Yeah let's just say i'm inactive now

Because this shithole is the saddest and most pathetic thing I've done in my life, honestly I logged on here to have a bit of nostalgia but instead it made me want to scream into the black abyss of life until I felt better. I have no idea how old I was when I made this account but I want to slap the version of me that made this steaming bucket of feces. "Peace-and-loudness" was that the best thing I could come up with? Was that clever or something? And my old bio...that's probably the thing that will send me on a one way trip to purgatory. I'll be rotting there if you need me. I'm not going to change the wallpaper or icon because I think they're hilarious. I obviously stole some tophat pattern from the internet to go with some Alice In Wonderland theme I had. Did I think that was edgy or cool? I like Alice In Wonderland and all but what the fuck??? I also remember that I had a god awful story on here in like 2014 that was a self insert of me and some person I liked.

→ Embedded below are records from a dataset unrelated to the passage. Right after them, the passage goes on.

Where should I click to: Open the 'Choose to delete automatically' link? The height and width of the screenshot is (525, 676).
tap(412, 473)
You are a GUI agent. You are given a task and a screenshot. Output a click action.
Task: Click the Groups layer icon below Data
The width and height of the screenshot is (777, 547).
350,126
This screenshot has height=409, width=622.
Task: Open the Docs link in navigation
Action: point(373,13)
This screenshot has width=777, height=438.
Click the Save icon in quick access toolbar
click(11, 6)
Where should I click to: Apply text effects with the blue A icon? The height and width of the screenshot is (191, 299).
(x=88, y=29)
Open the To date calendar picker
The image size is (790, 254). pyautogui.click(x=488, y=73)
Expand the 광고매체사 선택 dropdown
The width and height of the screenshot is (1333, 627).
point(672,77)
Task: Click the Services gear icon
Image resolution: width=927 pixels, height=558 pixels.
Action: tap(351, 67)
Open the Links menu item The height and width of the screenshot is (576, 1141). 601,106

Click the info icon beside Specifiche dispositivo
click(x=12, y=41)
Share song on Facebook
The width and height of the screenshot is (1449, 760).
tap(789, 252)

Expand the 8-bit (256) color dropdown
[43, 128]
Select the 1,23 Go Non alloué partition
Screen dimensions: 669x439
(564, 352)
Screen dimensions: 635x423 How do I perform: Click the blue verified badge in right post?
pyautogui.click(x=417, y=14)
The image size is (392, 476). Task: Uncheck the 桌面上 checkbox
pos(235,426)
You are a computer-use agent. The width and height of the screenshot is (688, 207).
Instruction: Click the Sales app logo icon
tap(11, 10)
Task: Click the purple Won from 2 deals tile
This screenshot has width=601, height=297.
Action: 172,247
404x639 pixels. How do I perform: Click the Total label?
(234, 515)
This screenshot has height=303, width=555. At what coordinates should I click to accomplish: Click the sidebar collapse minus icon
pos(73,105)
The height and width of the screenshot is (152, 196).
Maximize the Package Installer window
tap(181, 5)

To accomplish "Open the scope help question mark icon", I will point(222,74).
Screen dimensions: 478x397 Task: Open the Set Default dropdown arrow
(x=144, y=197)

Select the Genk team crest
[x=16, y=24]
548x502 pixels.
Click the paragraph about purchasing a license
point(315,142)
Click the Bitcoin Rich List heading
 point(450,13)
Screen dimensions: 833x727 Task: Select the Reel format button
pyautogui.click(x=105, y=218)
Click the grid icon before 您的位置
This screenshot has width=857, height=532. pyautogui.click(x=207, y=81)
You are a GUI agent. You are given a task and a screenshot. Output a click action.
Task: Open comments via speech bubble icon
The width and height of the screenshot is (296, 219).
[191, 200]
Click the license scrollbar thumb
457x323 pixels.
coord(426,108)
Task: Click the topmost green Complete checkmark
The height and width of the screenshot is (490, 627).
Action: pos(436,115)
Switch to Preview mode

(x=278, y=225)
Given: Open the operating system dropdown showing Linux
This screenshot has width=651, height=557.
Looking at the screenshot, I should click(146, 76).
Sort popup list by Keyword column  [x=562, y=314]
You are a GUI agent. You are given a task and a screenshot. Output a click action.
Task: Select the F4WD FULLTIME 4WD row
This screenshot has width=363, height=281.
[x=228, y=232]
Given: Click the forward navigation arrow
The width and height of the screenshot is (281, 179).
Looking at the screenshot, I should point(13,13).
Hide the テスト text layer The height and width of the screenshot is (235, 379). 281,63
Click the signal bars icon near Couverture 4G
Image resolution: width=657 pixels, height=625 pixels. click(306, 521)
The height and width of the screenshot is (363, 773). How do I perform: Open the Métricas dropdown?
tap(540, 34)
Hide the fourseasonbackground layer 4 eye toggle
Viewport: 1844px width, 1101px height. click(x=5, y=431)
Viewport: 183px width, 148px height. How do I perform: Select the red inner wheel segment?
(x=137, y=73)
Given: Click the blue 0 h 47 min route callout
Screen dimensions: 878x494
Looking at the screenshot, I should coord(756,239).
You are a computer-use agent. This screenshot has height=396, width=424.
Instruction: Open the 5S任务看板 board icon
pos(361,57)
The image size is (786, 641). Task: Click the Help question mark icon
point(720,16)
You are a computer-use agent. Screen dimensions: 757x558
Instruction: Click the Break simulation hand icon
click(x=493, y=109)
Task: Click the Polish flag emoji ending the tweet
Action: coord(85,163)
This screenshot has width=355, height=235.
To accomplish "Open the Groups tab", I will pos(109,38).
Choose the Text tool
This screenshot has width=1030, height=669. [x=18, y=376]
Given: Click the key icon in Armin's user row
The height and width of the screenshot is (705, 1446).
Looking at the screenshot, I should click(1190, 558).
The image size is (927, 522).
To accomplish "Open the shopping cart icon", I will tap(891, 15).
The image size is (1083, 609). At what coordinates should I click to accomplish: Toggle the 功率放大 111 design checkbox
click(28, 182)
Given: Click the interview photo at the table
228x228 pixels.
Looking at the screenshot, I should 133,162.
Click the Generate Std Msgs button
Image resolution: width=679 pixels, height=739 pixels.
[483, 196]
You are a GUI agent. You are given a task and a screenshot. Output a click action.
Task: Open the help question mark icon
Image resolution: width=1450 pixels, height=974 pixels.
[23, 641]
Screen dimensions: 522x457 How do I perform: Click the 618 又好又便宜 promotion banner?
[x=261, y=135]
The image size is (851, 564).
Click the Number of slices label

It makes me retch thinking about it, why, why the fuck would I sentence myself to this sadistic hell by writing that. I made us get married and everything what the fuck. Oh and I remember someone getting kidnapped in that story and some sort of betrayal. The guy who was the traitor was actually based on one of the guys who went to my school at the time. In the story I wrote he was a psychotic douche, in real life he was a chubby, ginger who liked Family Guy and girls who were way out of his league. If anyone sees this account, I'm so sorry, feel free to pray for my slow, agonizing death.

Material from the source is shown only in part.